How to troubleshoot a failure to mount DBFS

Written by Michael Dinh | Apr 24, 2019 4:00:00 AM

When attempting to shut down Oracle Clusterware, you might encounter the frustrating CRS-2675: Stop of 'ora.crsd' on 'host02' failed error. This usually indicates that a managed resource is refusing to stop, preventing the entire stack from shutting down.

I will demonstrate my attempts to troubleshoot and identify the cause for this failure, specifically focusing on a problematic dbfs_mount resource.

1. The Initial Failure: Shutdown Command Errors

During a routine maintenance window, the command to stop Cluster Ready Services (CRS) failed repeatedly on host02.

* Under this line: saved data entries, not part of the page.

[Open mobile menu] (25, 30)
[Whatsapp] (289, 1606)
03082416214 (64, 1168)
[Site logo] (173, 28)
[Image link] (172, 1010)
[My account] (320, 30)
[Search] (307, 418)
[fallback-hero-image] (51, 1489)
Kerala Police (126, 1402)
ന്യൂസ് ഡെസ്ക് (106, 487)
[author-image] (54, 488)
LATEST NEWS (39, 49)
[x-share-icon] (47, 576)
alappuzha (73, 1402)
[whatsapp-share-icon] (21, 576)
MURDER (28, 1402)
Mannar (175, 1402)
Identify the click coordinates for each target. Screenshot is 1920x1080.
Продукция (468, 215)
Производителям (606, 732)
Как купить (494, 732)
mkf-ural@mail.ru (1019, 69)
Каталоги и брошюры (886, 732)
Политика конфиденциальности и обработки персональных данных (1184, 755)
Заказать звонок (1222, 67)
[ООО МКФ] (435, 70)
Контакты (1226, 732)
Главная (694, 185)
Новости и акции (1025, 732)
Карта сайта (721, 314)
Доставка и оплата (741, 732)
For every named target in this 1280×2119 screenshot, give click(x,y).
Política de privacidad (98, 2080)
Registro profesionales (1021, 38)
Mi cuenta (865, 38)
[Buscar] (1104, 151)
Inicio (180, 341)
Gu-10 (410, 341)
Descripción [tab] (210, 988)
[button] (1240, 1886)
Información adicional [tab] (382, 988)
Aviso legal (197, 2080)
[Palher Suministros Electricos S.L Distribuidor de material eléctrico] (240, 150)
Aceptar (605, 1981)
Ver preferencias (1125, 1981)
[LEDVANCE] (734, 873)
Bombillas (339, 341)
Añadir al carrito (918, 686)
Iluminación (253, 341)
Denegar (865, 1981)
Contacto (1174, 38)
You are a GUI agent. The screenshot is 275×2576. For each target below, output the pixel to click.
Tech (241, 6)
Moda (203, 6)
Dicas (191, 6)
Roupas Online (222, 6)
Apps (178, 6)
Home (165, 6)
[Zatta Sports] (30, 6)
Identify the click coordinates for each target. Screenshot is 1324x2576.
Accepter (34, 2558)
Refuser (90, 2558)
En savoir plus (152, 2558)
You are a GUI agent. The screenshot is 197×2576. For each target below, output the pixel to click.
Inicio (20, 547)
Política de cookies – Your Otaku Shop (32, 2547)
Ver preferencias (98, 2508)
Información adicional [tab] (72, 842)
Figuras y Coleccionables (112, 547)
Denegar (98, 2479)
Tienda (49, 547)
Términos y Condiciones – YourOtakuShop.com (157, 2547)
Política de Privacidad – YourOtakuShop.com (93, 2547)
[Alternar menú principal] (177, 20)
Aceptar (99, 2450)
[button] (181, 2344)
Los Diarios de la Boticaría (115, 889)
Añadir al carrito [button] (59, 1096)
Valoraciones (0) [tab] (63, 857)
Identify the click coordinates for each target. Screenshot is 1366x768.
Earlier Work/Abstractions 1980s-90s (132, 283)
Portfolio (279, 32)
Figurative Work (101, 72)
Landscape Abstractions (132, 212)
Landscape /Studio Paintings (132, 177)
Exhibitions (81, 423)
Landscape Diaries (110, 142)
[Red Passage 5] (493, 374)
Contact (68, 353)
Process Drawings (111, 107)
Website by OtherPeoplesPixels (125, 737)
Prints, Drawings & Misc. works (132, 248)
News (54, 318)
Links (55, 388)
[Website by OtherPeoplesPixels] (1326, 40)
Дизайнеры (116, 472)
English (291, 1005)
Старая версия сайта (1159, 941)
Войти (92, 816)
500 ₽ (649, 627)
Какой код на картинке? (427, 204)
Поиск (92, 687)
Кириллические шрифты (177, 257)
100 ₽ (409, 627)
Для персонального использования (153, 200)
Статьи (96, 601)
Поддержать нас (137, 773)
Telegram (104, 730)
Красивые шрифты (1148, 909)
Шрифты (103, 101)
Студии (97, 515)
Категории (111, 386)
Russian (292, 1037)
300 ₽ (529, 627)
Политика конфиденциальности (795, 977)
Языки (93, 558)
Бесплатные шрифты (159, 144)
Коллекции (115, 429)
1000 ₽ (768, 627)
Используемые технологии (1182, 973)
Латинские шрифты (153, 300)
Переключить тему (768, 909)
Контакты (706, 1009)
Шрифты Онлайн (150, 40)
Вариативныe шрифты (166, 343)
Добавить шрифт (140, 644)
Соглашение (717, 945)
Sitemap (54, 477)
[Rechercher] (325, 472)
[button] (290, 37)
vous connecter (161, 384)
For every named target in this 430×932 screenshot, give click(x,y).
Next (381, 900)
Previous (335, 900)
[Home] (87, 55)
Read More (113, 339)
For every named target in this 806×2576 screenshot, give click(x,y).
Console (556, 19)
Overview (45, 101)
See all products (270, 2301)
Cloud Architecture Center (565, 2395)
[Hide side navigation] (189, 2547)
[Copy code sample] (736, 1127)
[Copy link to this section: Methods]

# crsctl stop crs CRS-2675: Stop of 'dbfs_mount' on 'host02' failed CRS-2799: Failed to shut down resource 'dbfs_mount' on 'host02' CRS-2799: Failed to shut down resource 'ora.GG_PROD.dg' on 'host02' CRS-2799: Failed to shut down resource 'ora.asm' on 'host02' CRS-2794: Shutdown of Cluster Ready Services-managed resources on 'host02' has failed CRS-2675: Stop of 'ora.crsd' on 'host02' failed CRS-4687: Shutdown command has completed with errors.

The logs show that the dbfs_mount resource is the primary bottleneck. In Oracle environments, DBFS (Database File System) is often used for storing GoldenGate trails or shared binaries, making it critical but occasionally stubborn during unmounts.

2. Analyzing the Resource Configuration

To understand how CRS manages this mount, we can check the resource properties using crsctl.

DBFS Mount Definition

The resource is defined as a local_resource with a specific action script responsible for mounting and unmounting the filesystem.

$ $GRID_HOME/bin/crsctl stat res -w "TYPE = local_resource" -p NAME=dbfs_mount TYPE=local_resource ACTION_SCRIPT=/u02/app/12.1.0/grid/crs/script/mount-dbfs.sh STOP_DEPENDENCIES=hard(ora.dbfs.db) CLEAN_TIMEOUT=60

Because dbfs_mount has a hard stop dependency on the database (ora.dbfs.db), if the mount doesn't close, the database cannot shut down, which in turn prevents the disk groups and ASM from closing.

3. Investigating System and Trace Logs

When a script-based resource fails, the first places to look are the OS system logs and the Oracle Grid Infrastructure agent trace files.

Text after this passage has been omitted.